Some sound generators and most CD and MP3 players can be plugged into a pillow speaker or sound pillow, making the sound less audible to partners. Many people without tinnitus also enjoy listening to soothing sounds at night so this might not be an issue!
Wearable sound generators are sometimes also known as in-ear white noise generators. They used to be known as maskers. They look like small hearing aids and come in two types, either worn in the ear, or behind the ear.
They produce a constant white noise which is a gentle rushing sound similar to a radio tuned off-station (static).
Wearable sound generators should always be fitted by a tinnitus specialist as part of a tinnitus management programme. Many people prefer behind the ear sound generators, as they do not block the ear and impair the hearing.

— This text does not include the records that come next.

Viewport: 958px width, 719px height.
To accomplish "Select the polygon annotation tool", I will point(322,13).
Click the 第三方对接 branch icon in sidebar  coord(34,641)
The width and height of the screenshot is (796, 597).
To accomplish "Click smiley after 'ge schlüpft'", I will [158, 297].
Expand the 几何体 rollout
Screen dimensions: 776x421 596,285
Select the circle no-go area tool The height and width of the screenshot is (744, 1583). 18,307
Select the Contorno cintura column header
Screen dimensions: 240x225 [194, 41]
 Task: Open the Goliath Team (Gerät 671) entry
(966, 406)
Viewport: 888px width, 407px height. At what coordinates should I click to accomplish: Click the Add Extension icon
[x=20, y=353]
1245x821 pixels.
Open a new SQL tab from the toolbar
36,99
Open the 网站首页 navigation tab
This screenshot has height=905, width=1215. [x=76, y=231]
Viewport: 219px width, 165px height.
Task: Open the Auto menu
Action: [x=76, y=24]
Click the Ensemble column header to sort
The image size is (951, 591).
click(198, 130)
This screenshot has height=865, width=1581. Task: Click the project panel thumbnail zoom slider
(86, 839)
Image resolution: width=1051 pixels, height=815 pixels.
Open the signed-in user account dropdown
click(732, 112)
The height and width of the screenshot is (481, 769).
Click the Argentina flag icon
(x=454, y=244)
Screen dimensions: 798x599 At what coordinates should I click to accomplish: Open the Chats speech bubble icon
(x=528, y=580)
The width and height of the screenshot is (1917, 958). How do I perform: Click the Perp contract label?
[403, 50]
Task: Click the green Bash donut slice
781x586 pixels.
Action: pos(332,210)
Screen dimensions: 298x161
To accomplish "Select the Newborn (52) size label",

If you have hearing loss, even if it is very mild, and you strain to hear, hearing aids are likely to be helpful. They provide a form of sound enrichment by giving you easier access to everyday environmental sound. Most people find they hear their tinnitus less when their hearing aids are switched on.
Hearing aids can be used together the sound therapy methods described here.
Using sound to help your tinnitus
The aim of sound therapy is to reach a point where the tinnitus is ‘filtered out’ most of the time by the brain, even though it may still be present. This is called habituation. Habituation is probably best achieved if you use sound enrichment at a level that is a little quieter than your tinnitus most of the time. Some people have used masking (playing a loud noise which drowns out the tinnitus) to give themselves a bit of relief. But this approach does nothing to encourage long-term habituation, and it can cause the tinnitus to appear louder when the masking is switched off.